> What this task involves
Look through the records below for the line with "Podcast (36, 105)". Return that line and each one after it up to and including the line with "Image resolution: width=768, height=1024.", exactly.

*** Opening of Provided material ***

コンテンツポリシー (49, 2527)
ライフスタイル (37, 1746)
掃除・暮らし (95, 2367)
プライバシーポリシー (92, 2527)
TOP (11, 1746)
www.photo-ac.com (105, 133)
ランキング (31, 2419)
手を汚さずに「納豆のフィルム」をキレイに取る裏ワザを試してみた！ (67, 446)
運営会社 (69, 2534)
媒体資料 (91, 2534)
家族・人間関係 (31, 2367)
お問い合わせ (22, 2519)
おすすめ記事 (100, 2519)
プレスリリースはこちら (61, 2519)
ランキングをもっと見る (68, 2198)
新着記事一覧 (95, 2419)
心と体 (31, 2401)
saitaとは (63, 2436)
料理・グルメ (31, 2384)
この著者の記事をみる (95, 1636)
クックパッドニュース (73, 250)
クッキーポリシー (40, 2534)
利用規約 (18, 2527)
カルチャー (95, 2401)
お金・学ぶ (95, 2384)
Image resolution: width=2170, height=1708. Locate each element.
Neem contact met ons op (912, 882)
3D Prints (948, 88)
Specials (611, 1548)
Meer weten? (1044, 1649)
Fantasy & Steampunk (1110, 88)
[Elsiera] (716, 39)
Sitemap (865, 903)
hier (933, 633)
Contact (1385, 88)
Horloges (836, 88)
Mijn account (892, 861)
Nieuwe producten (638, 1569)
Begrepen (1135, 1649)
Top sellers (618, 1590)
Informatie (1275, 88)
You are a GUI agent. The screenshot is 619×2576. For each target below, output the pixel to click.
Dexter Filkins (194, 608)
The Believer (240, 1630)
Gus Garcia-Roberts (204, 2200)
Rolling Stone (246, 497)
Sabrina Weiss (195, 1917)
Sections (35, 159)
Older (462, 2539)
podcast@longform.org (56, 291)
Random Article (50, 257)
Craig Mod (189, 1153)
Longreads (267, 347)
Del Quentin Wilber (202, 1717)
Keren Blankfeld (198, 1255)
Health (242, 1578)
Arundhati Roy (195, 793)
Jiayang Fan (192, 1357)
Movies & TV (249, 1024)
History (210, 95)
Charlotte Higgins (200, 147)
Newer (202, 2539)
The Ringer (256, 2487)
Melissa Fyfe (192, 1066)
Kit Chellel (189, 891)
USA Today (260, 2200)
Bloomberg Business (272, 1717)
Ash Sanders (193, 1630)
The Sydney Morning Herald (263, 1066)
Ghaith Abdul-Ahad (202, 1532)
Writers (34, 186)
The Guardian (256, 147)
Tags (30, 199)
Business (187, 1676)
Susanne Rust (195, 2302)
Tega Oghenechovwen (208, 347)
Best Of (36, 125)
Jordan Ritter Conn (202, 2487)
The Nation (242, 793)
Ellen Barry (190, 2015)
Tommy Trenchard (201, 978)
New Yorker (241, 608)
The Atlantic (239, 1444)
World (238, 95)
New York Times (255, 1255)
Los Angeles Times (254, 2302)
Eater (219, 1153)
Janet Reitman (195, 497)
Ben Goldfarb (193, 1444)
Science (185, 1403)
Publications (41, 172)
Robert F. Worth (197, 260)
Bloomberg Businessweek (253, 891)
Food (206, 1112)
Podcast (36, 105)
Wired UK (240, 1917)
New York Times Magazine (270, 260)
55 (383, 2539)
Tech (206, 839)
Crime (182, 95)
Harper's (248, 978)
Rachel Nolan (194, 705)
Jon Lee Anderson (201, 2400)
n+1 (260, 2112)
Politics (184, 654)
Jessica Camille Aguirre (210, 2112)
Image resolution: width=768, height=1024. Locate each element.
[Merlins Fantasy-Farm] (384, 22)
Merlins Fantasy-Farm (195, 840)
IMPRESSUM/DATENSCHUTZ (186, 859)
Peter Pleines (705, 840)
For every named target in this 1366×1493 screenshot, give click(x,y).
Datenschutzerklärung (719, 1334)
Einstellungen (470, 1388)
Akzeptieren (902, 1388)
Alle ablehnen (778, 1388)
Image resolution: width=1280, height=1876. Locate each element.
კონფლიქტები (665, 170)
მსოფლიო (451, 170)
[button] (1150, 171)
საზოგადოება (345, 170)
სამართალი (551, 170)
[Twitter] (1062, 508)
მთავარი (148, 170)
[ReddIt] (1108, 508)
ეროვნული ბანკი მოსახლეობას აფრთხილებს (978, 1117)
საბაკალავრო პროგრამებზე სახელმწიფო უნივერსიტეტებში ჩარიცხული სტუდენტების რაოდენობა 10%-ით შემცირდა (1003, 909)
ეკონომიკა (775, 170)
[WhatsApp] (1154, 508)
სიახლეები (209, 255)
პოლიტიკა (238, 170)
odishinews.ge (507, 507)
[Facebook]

*** Close of Provided material ***

> Answer section
Podcast (36, 105)
Wired UK (240, 1917)
New York Times Magazine (270, 260)
55 (383, 2539)
Tech (206, 839)
Crime (182, 95)
Harper's (248, 978)
Rachel Nolan (194, 705)
Jon Lee Anderson (201, 2400)
n+1 (260, 2112)
Politics (184, 654)
Jessica Camille Aguirre (210, 2112)
Image resolution: width=768, height=1024. Locate each element.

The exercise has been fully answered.